> _PROVIDED DATA_:
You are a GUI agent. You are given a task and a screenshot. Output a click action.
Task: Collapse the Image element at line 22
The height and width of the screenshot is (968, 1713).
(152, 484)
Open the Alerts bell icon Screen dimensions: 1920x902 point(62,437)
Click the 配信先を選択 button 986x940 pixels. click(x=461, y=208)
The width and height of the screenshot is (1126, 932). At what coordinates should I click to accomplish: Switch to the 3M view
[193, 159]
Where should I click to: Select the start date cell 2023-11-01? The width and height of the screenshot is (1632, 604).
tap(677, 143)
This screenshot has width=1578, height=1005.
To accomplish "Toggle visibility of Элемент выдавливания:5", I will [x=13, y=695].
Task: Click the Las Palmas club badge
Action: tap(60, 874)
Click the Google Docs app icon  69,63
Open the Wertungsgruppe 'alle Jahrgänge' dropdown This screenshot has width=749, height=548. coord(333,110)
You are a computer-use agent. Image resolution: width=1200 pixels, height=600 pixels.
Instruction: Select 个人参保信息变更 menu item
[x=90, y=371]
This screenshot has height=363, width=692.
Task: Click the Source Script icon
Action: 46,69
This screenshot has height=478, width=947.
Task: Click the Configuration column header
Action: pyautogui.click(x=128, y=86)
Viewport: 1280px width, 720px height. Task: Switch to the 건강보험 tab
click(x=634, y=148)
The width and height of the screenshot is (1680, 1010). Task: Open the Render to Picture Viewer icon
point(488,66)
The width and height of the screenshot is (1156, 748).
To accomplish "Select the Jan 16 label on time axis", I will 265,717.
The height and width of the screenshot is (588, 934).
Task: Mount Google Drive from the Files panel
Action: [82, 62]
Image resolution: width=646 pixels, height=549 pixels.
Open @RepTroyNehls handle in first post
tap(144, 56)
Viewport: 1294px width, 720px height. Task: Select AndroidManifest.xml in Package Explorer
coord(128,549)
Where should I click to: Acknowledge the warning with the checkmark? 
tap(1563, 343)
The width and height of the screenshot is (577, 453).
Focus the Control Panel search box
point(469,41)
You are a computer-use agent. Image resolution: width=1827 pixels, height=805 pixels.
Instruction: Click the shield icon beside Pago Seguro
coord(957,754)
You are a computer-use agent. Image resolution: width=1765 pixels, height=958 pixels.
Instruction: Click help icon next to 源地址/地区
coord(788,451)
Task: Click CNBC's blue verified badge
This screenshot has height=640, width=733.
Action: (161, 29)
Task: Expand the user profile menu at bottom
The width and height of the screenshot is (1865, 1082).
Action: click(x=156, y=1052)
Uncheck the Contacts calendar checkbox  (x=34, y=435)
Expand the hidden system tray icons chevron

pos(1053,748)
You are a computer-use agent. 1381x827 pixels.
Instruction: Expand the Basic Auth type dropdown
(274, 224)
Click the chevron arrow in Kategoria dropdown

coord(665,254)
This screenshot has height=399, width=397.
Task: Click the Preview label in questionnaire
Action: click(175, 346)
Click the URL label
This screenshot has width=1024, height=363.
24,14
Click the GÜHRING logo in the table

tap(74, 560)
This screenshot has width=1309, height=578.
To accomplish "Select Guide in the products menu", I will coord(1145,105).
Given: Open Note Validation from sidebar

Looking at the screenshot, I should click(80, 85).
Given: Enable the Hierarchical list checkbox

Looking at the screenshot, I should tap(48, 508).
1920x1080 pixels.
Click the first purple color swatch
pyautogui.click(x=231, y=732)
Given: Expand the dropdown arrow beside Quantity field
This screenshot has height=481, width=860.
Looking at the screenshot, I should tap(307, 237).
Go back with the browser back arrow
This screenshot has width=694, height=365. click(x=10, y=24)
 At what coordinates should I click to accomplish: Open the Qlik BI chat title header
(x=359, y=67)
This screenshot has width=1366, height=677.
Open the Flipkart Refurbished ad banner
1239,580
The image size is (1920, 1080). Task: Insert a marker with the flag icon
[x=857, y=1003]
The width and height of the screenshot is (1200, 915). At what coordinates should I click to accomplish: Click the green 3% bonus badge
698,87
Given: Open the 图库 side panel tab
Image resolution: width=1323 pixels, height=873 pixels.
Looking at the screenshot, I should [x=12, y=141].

> _EXERCISE_: An exact copy of all the records is the expected answer.

> _TASK RESULT_:
You are a GUI agent. You are given a task and a screenshot. Output a click action.
Task: Collapse the Image element at line 22
The height and width of the screenshot is (968, 1713).
(152, 484)
Open the Alerts bell icon Screen dimensions: 1920x902 point(62,437)
Click the 配信先を選択 button 986x940 pixels. click(x=461, y=208)
The width and height of the screenshot is (1126, 932). At what coordinates should I click to accomplish: Switch to the 3M view
[193, 159]
Where should I click to: Select the start date cell 2023-11-01? The width and height of the screenshot is (1632, 604).
tap(677, 143)
This screenshot has width=1578, height=1005.
To accomplish "Toggle visibility of Элемент выдавливания:5", I will [x=13, y=695].
Task: Click the Las Palmas club badge
Action: tap(60, 874)
Click the Google Docs app icon  69,63
Open the Wertungsgruppe 'alle Jahrgänge' dropdown This screenshot has width=749, height=548. coord(333,110)
You are a computer-use agent. Image resolution: width=1200 pixels, height=600 pixels.
Instruction: Select 个人参保信息变更 menu item
[x=90, y=371]
This screenshot has height=363, width=692.
Task: Click the Source Script icon
Action: 46,69
This screenshot has height=478, width=947.
Task: Click the Configuration column header
Action: pyautogui.click(x=128, y=86)
Viewport: 1280px width, 720px height. Task: Switch to the 건강보험 tab
click(x=634, y=148)
The width and height of the screenshot is (1680, 1010). Task: Open the Render to Picture Viewer icon
point(488,66)
The width and height of the screenshot is (1156, 748).
To accomplish "Select the Jan 16 label on time axis", I will 265,717.
The height and width of the screenshot is (588, 934).
Task: Mount Google Drive from the Files panel
Action: [82, 62]
Image resolution: width=646 pixels, height=549 pixels.
Open @RepTroyNehls handle in first post
tap(144, 56)
Viewport: 1294px width, 720px height. Task: Select AndroidManifest.xml in Package Explorer
coord(128,549)
Where should I click to: Acknowledge the warning with the checkmark? 
tap(1563, 343)
The width and height of the screenshot is (577, 453).
Focus the Control Panel search box
point(469,41)
You are a computer-use agent. Image resolution: width=1827 pixels, height=805 pixels.
Instruction: Click the shield icon beside Pago Seguro
coord(957,754)
You are a computer-use agent. Image resolution: width=1765 pixels, height=958 pixels.
Instruction: Click help icon next to 源地址/地区
coord(788,451)
Task: Click CNBC's blue verified badge
This screenshot has height=640, width=733.
Action: (161, 29)
Task: Expand the user profile menu at bottom
The width and height of the screenshot is (1865, 1082).
Action: click(x=156, y=1052)
Uncheck the Contacts calendar checkbox  (x=34, y=435)
Expand the hidden system tray icons chevron

pos(1053,748)
You are a computer-use agent. 1381x827 pixels.
Instruction: Expand the Basic Auth type dropdown
(274, 224)
Click the chevron arrow in Kategoria dropdown

coord(665,254)
This screenshot has height=399, width=397.
Task: Click the Preview label in questionnaire
Action: click(175, 346)
Click the URL label
This screenshot has width=1024, height=363.
24,14
Click the GÜHRING logo in the table

tap(74, 560)
This screenshot has width=1309, height=578.
To accomplish "Select Guide in the products menu", I will coord(1145,105).
Given: Open Note Validation from sidebar

Looking at the screenshot, I should click(80, 85).
Given: Enable the Hierarchical list checkbox

Looking at the screenshot, I should tap(48, 508).
1920x1080 pixels.
Click the first purple color swatch
pyautogui.click(x=231, y=732)
Given: Expand the dropdown arrow beside Quantity field
This screenshot has height=481, width=860.
Looking at the screenshot, I should tap(307, 237).
Go back with the browser back arrow
This screenshot has width=694, height=365. click(x=10, y=24)
 At what coordinates should I click to accomplish: Open the Qlik BI chat title header
(x=359, y=67)
This screenshot has width=1366, height=677.
Open the Flipkart Refurbished ad banner
1239,580
The image size is (1920, 1080). Task: Insert a marker with the flag icon
[x=857, y=1003]
The width and height of the screenshot is (1200, 915). At what coordinates should I click to accomplish: Click the green 3% bonus badge
698,87
Given: Open the 图库 side panel tab
Image resolution: width=1323 pixels, height=873 pixels.
Looking at the screenshot, I should [x=12, y=141].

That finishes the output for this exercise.